I may be crazily loyal, yet insanely fixated upon issues that dealt with my values and beliefs in life.
Sometimes, I feel that the world has been spinning around me, and I am the one who has not moved a single bit. Does this sound good at all?
My heart pains for the issues I hold onto dearly. But why do I keep encountering moments when I feel as if I am nothing but the biggest fool of this world? Are all men greedy and fend only for themselves?
Perhaps I should not try to think anything for the world, for people around me, for the future. It should be a good feeling to just amass what I desire and not care a hoot about the future that I am going to be in. It should be a great feeling, shouldn’t it?
There must be a reason why God allows me to see this. And the reason is definitely a good purpose in the end. I have no doubt. Just that at this point of time, I am unable to see anything much. It’s a blurry vision for me, and I have no knowledge as to where I should start. Maybe that’s why I am utterly upset at this moment in time.

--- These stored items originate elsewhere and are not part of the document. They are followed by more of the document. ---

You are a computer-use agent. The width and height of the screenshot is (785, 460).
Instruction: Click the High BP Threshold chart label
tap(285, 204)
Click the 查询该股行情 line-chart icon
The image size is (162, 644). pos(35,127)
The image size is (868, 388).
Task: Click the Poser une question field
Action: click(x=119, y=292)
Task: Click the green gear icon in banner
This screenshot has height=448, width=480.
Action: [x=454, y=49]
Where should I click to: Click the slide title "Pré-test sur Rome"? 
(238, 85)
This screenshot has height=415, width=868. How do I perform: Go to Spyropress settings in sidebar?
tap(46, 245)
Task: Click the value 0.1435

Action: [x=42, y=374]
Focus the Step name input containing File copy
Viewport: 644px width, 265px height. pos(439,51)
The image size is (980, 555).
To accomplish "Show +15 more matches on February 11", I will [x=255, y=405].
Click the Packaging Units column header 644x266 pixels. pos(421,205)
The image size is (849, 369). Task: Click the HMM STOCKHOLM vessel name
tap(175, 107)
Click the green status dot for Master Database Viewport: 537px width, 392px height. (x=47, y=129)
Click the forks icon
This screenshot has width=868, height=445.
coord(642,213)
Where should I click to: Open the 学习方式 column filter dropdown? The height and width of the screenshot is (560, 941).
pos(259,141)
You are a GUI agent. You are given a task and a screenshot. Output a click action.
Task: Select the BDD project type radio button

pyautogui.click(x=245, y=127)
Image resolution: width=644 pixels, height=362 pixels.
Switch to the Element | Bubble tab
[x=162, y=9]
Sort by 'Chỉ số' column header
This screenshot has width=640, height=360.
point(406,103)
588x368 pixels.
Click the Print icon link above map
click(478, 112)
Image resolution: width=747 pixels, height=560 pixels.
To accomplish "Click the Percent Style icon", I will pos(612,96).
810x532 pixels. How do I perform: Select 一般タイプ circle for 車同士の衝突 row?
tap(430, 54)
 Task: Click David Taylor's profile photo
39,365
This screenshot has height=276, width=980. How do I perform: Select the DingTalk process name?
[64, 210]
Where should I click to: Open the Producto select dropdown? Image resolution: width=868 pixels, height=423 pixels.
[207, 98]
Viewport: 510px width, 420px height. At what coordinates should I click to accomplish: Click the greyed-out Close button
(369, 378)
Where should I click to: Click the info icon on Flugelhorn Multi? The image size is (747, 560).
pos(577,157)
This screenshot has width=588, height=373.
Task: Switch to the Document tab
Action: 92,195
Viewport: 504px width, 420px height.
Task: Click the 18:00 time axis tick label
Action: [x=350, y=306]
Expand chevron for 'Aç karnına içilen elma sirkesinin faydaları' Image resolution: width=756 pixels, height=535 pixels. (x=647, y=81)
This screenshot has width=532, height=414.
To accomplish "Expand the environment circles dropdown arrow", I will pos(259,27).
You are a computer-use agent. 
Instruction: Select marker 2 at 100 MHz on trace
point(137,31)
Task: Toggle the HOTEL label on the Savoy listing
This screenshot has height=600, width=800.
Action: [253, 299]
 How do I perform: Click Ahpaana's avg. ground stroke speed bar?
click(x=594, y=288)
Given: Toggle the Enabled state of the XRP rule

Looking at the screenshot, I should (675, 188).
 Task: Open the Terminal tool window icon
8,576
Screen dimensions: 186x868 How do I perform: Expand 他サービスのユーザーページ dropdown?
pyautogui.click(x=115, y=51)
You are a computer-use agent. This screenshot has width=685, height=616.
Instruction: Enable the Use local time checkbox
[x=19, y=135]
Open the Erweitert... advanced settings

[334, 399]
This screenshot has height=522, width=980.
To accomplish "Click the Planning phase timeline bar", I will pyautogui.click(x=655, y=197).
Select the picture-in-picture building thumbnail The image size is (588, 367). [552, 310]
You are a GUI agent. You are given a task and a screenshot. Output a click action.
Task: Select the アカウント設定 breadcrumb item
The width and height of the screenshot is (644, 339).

I should not be thinking too much for others. What about myself? Can’t I just throw my values and beliefs away? Can’t I evolve to a stage where I don’t even recognise myself anymore?
It’s simply a switch of perspectives. Isn’t it so? Be a villain, an angel, a Machiavellian. Is this so difficult???
I have many thoughts. Do I have to act upon all?
Was watching something, and realised that 2002 was a whooping 13 years ago. Seriously, I don’t remember anything much of Year 2002. It’s a nice number though, a mirror image of digits. Well, regardless of whether I remember those days, I am in the present, so my question to myself: Have I grown? Have I glowed?